A Buyers’ Market: Healthcare Data in Underground Markets


Stolen healthcare information is valued the highest on criminal forums, often resurfacing for sale after a compromise.

Bundles of personal data records are referred to as fullz on the underground marketplaces by criminals. The data can include names, addresses, phone numbers, social security numbers (SSNs) and date of birth, all of which can be used for medical fraud, impersonation or even extortion.

Some criminals buy specific types of medical records, like those from a certain country. And, as Cynerio researchers recently found, there are criminals selling fullz of children stolen from pediatricians—marketing them as coming from “good families that can provide medical support.”

Along with individuals' PHI and medical records, criminals also sell ways to access hospital networks remotely, such as SMTP server access and remote code execution tools. Hospital networks are comprised of numerous types of devices and systems, from electronic healthcare records systems (EHRs) to connected medical devices that monitor patients to nursing station desktop computers to database servers, etc. Criminals could send malicious phishing emails, targeting patients or other healthcare employees from a hospital domain, as well as potentially unleashing malware on networked hospital machines.

As seen with ransomware infections in the past, malware on the network can spread rapidly, bring critical hospital operations to a standstill, and deny healthcare professionals access to patient records. WannaCry, a global ransomware attack that spread throughout the U.K.'s National Health Service (NHS), affected 80 out of 236 trusts across England. Many hospital employees were locked out of their devices, and other hospitals shut down their email and other systems as a precaution.

The Value of Data

Last year, Trustwave's Value of Data report estimated the mean value of a healthcare record on criminal forums to be $250, while certain healthcare records can sell for as much as $1,000; the most valuable type of personally identifiable information.
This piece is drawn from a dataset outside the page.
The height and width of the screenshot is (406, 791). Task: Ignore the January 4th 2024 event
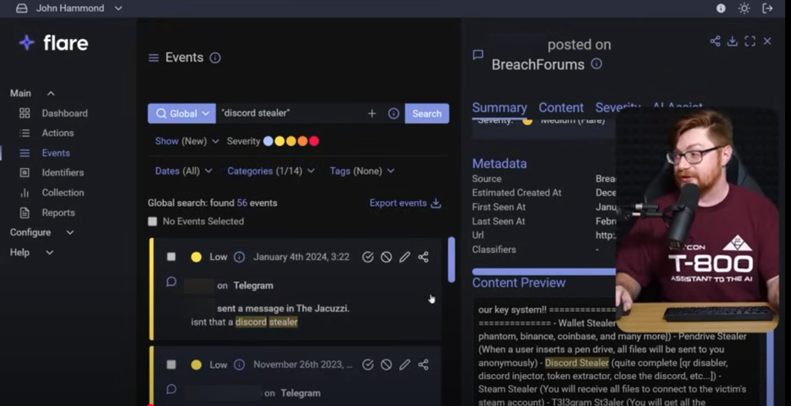(x=386, y=257)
In comparison, payment card details were valued at $5.40, followed by banking records ($4.12) and access credentials ($0.95).

But healthcare records contain personally identifiable information, insurance and policy numbers, medical diagnoses, social security numbers, billing information and more; the type of data that is harder to cancel and/or recover once stolen. Criminals can use this type of data to file fake insurance claims or tax returns using your identity.
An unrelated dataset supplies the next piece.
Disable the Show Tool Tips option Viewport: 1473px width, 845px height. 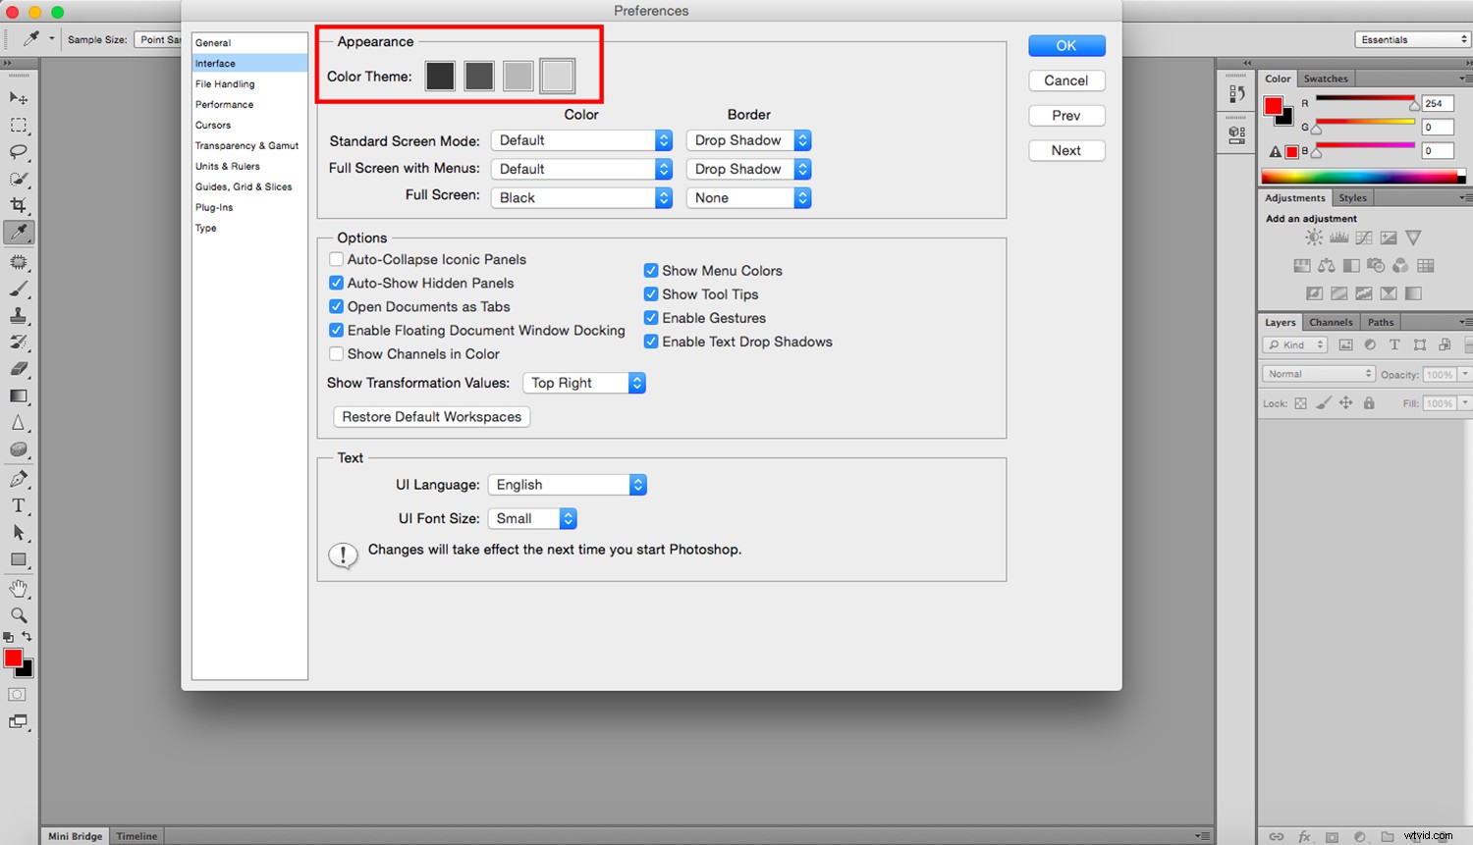[x=651, y=293]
There are criminals selling fullz of children stolen from pediatricians.

Attackers will often spoof email addresses in order to send mass or targeted phishing emails to patients, healthcare employees, and/or vendors. Phishing attacks can lead to stolen usernames and passwords, giving hackers access to EHR systems, servers and databases of sensitive patient data records that can be sold on the black market forums.

Preventing Theft

According email authentication vendor Valimail, 98.3 percent of healthcare companies analyzed were not using Domain-based Message Authentication, Reporting and Conformance (DMARC) with policy enforcement. DMARC is a standard that helps detect and prevent email spoofing-that is, impersonating a trusted individual or organization.

However, it doesn’t protect against similar domain spoofing that uses variations or misspellings of a company’s name to fool users into opening phishing emails or giving away their information to attackers.

The Office for Civil Rights gave healthcare organizations guidance on how to avoid becoming a victim of a phishing attack. Suggestions include verifying messages with the actual sender using a separate channel of communication-such as via phone call or in person-and using multi-factor authentication to reduce the risk of someone logging in with a stolen (phished) password. Keeping systems patched and up to date can help prevent malware infection in the event that a user clicks on a malicious link or attachment. While backing up data regularly won't prevent a phish, it would help with recovery in the case of a ransomware infection. Finally, be cautious with any requests of information from a third-party, even if it appears to be a business associate.